Young boys zip in and out of the crowds with silver trays topped with Turkish apple tea, ready to be delivered to the vendors. Confident shop-owners call out to you with a impetuous yes, please! The lights twinkle on every corner inside the massive market.
It is an Aladdin's Cave of treasures.
Everything is negotiable. You just have to ask.
The colours are spectacular, there is no holding back as they coat every surface imaginable: rugs, scarves, ceramics, lights, glass, jewellery, trinkets, clothes.
How strange to return to a land dominated by a preference for denim, black and grey.

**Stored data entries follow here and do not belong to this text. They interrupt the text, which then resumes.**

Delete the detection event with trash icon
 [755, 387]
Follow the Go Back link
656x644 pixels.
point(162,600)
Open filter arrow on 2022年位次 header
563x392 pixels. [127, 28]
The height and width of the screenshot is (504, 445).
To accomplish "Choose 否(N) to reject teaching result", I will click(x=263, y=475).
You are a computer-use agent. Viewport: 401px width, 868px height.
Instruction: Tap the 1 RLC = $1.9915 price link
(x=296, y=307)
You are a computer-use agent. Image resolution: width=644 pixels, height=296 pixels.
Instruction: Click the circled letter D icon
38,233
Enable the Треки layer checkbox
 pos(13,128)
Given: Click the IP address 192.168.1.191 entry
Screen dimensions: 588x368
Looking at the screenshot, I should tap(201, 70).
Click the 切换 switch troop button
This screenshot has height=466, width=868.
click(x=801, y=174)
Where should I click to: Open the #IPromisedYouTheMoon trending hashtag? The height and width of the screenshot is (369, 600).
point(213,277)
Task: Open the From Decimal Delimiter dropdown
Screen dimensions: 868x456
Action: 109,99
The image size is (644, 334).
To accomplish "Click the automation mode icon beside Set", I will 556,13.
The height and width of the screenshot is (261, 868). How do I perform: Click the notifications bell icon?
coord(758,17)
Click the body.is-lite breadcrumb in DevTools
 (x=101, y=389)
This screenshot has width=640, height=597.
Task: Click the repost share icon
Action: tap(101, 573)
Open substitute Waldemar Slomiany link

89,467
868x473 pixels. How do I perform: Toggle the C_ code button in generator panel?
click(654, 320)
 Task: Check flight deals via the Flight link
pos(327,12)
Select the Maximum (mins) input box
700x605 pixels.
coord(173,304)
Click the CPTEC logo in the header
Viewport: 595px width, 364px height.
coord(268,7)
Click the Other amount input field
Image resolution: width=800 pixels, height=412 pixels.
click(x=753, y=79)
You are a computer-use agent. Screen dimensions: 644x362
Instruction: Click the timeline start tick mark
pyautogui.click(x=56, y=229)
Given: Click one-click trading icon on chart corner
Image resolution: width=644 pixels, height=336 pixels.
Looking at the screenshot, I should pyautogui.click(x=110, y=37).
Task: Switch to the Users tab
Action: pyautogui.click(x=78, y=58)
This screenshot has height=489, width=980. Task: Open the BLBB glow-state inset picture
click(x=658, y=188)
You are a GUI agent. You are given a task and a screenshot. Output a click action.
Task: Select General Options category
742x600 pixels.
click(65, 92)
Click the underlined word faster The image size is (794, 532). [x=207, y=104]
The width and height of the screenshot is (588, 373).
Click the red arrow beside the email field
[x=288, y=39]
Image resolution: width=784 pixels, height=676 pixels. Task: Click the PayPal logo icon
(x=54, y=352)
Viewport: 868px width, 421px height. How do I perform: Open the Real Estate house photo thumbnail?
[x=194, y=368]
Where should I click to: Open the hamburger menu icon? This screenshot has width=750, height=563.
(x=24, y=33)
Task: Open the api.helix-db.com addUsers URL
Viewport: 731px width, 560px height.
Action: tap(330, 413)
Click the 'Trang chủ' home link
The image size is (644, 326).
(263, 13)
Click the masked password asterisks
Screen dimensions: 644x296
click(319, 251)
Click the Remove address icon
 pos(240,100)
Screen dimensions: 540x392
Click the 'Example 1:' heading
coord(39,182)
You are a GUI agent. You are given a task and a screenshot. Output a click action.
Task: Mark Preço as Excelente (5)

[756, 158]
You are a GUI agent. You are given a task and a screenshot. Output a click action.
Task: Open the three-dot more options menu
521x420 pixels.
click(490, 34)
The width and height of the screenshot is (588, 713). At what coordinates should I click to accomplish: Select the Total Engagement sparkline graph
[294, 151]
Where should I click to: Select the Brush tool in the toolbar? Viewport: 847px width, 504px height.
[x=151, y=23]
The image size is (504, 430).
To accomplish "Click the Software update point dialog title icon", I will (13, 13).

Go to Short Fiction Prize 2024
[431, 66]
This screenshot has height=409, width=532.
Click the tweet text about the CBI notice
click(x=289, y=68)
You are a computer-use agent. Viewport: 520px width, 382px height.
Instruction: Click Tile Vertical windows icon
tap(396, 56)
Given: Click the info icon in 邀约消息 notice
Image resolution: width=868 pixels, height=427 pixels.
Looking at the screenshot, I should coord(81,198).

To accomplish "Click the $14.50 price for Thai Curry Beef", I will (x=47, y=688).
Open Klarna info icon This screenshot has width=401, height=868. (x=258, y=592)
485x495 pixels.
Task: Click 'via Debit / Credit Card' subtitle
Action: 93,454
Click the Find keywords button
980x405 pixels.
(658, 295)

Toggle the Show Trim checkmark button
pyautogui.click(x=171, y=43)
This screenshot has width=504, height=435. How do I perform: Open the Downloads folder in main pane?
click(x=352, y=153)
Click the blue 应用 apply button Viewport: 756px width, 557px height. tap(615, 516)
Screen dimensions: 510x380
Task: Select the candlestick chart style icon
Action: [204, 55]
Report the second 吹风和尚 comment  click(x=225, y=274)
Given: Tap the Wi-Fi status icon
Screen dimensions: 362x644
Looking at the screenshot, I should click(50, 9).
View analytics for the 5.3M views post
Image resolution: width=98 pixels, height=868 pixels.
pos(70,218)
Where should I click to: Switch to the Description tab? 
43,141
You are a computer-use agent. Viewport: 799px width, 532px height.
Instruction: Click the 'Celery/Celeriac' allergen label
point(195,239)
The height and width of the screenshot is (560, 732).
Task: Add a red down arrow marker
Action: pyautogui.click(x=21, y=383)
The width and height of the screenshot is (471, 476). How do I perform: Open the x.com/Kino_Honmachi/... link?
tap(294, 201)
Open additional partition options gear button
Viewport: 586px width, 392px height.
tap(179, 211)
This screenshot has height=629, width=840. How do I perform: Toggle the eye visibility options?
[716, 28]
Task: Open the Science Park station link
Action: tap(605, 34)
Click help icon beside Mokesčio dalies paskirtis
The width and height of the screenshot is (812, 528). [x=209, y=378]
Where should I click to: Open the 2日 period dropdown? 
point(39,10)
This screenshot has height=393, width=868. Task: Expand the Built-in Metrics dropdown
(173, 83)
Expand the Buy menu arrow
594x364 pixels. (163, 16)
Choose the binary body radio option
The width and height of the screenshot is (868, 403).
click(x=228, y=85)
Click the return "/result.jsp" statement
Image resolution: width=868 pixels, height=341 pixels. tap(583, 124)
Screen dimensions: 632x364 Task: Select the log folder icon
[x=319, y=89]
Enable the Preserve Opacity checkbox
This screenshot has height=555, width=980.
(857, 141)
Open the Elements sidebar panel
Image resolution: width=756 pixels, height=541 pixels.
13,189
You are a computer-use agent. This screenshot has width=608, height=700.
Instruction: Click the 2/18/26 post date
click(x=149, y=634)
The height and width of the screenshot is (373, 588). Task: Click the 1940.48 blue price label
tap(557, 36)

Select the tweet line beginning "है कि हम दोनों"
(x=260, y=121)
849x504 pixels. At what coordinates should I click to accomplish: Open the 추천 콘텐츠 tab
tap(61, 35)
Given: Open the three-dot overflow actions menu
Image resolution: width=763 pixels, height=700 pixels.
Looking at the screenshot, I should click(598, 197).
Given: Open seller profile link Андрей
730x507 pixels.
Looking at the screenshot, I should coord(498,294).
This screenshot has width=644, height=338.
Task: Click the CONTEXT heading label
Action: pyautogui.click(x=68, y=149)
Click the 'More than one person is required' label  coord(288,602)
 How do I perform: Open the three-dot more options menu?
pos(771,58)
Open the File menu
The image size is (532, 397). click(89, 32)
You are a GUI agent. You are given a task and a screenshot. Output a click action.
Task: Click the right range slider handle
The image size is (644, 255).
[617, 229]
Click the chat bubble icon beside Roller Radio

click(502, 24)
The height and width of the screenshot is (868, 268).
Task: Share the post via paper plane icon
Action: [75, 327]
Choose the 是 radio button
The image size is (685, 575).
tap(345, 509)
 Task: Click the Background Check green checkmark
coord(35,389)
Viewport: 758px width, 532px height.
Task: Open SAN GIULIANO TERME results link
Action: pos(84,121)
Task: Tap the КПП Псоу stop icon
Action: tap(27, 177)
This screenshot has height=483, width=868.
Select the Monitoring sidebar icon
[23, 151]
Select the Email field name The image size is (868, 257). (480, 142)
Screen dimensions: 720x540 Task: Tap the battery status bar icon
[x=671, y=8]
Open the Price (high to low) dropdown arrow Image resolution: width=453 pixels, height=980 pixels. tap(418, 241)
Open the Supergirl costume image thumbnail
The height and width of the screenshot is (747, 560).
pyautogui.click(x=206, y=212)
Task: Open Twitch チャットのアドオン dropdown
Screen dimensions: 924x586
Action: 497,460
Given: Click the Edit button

And oh - before I forget. THE FOOD. It's amazing. We ate in beautiful restaurants with enormously high ceilings. The staff were over-attentive, filling up your glass as soon as you'd taken a sip. The food is shared, with bowls of salads and garnishes crammed onto every available space at your table and often needs to be served in courses so that there is space. Everything is seasoned with an added pinch of salt, spice and butter. Bread and yoghurt are served with every meal.
On the first night, we ate metre kebab. It was served on a shelf placed over the salads and garnishes (our host explained, when there's no space on the table, we must go upstairs to place the food), and it really was a metre-long kebab served on a metre-long bread.
On the second night, we ate doner kebab, but it was like nothing I've ever had before. Millimetre-thin slices of meat were layered on a Turkish bread, covered with a light tomato paste, and then drenched in boiling butter. It was incredible spicy, but in a good way.
The streets are lined with small stalls selling corn-on-the-cob and twisted bagels, assorted breads and Turkish hamburgers (which are an unusual red colour). The city may be derelict in places, filled with factories and stacked up high with small living spaces - but the overwhelming sensory experience is the smell of spices and cooking bread that rises up out of the city.
Oh, and the work bit was quite productive too.